■ **LIST OF TASKS**:
a – According to the chain rule thread, what is the value of g'(9/5)?
b – Print the part of the chain rule thread that starts with "3. Thanks, that's" and goes on through "3 is g'(9/5)f'(3).".
c – In the chain rule thread, list in order every sentence of the reply that opens with "It tells you the answer!"

■ **PASSAGE SHOWN**:
# Thread: Chain rule problem

1. ## Chain rule problem

Hey, I have a question that I do not know how to go about answering.

Question:
Let $y = g(h(x))$where $h(x) = \frac{x^2}{x+2}$. If $g'(9/5) = -2$, find dy/dx when $x = 3$

Basically I have found the derivative of $h(x) = \frac{x^2}{x+2}$. Which is $h'(x) = \frac {-x^2}{(x + 2)^2} + \frac {2x}{(x+2)}$

I do not know what I am supposed to do with $g'(9/5) = -2$. How do I find what the function g(x) is from that?

Thanks!

2. Originally Posted by Kakariki
Hey, I have a question that I do not know how to go about answering.

Question:
Let $y = g(h(x))$where $h(x) = \frac{x^2}{x+2}$. If $g'(9/5) = -2$, find dy/dx when $x = 3$

Basically I have found the derivative of $h(x) = \frac{x^2}{x+2}$. Which is $h'(x) = \frac {-x^2}{(x + 2)^2} + \frac {2x}{(x+2)}$

I do not know what I am supposed to do with $g'(9/5) = -2$. How do I find what the function g(x) is from that?

Thanks!
Start by this:
If $y=g\left(h(x)\right)$ then $y'=g'\left(h(x)\right) h'(x)$.

3. Thanks, that's the chain rule. I have figured out that g'(9/5) basically is the same thing as $\frac {(3)^2}{(3) + 2)}$ (subbing 3 in for x). What does this tell me? I still do not understand how to find what g(x) is.

Basically asking for a more detailed explanation.

Thanks for the response though!

4. Originally Posted by Kakariki
Thanks, that's the chain rule. I have figured out that g'(9/5) basically is the same thing as $\frac {(3)^2}{(3) + 2)}$ (subbing 3 in for x). What does this tell me? I still do not understand how to find what g(x) is.
It tells you the answer! The problem says NOTHING about finding g(x) and there is no reason to do that. f(3)= 9/5 so the derivative of g(f(x)), at x= 3 is g'(9/5)f'(3).

Basically asking for a more detailed explanation.

Thanks for the response though!

■ **SUPPLIED INFORMATION**:
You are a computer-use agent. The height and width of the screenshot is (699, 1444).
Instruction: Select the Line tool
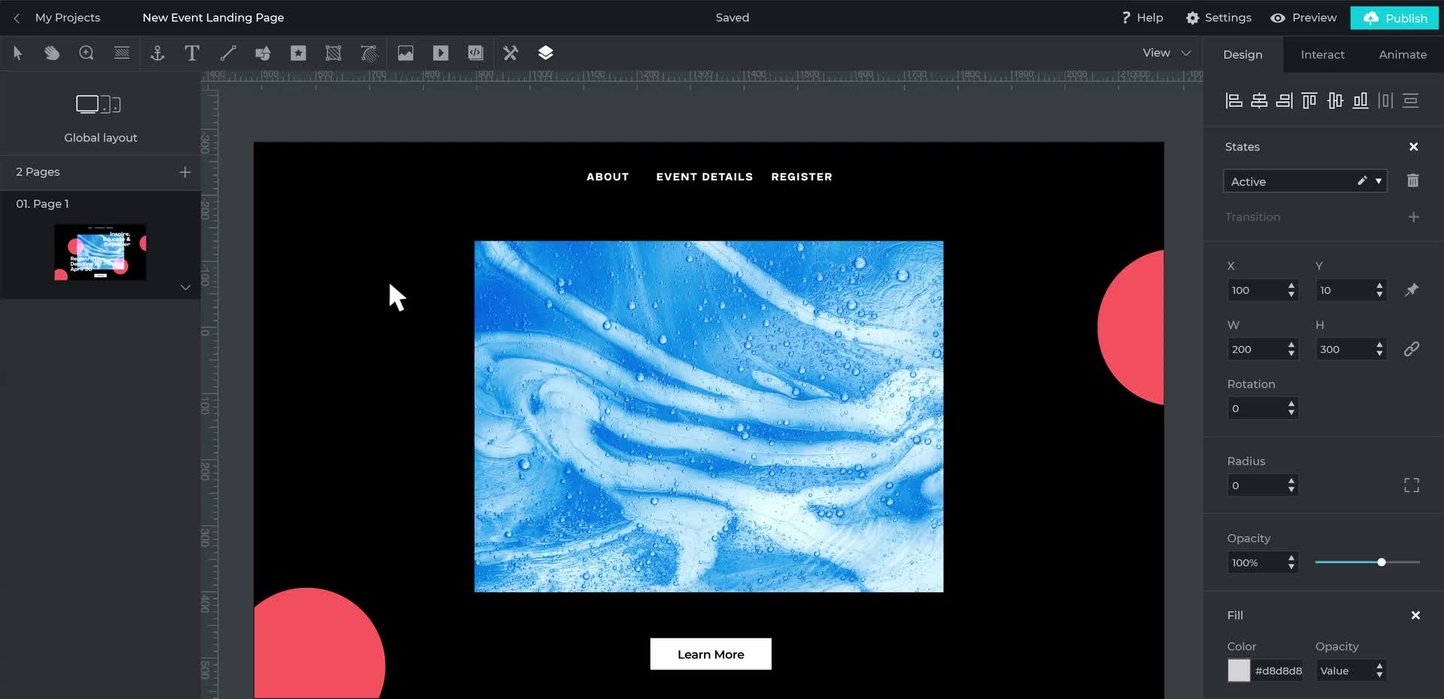click(x=228, y=52)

■ **COMPLETED EXERCISE**:
a – -2

b –
3. Thanks, that's the chain rule. I have figured out that g'(9/5) basically is the same thing as $\frac {(3)^2}{(3) + 2)}$ (subbing 3 in for x). What does this tell me? I still do not understand how to find what g(x) is.

Basically asking for a more detailed explanation.

Thanks for the response though!

4. Originally Posted by Kakariki
Thanks, that's the chain rule. I have figured out that g'(9/5) basically is the same thing as $\frac {(3)^2}{(3) + 2)}$ (subbing 3 in for x). What does this tell me? I still do not understand how to find what g(x) is.
It tells you the answer! The problem says NOTHING about finding g(x) and there is no reason to do that. f(3)= 9/5 so the derivative of g(f(x)), at x= 3 is g'(9/5)f'(3).

c –
1. It tells you the answer!
2. The problem says NOTHING about finding g(x) and there is no reason to do that.
3. f(3)= 9/5 so the derivative of g(f(x)), at x= 3 is g'(9/5)f'(3).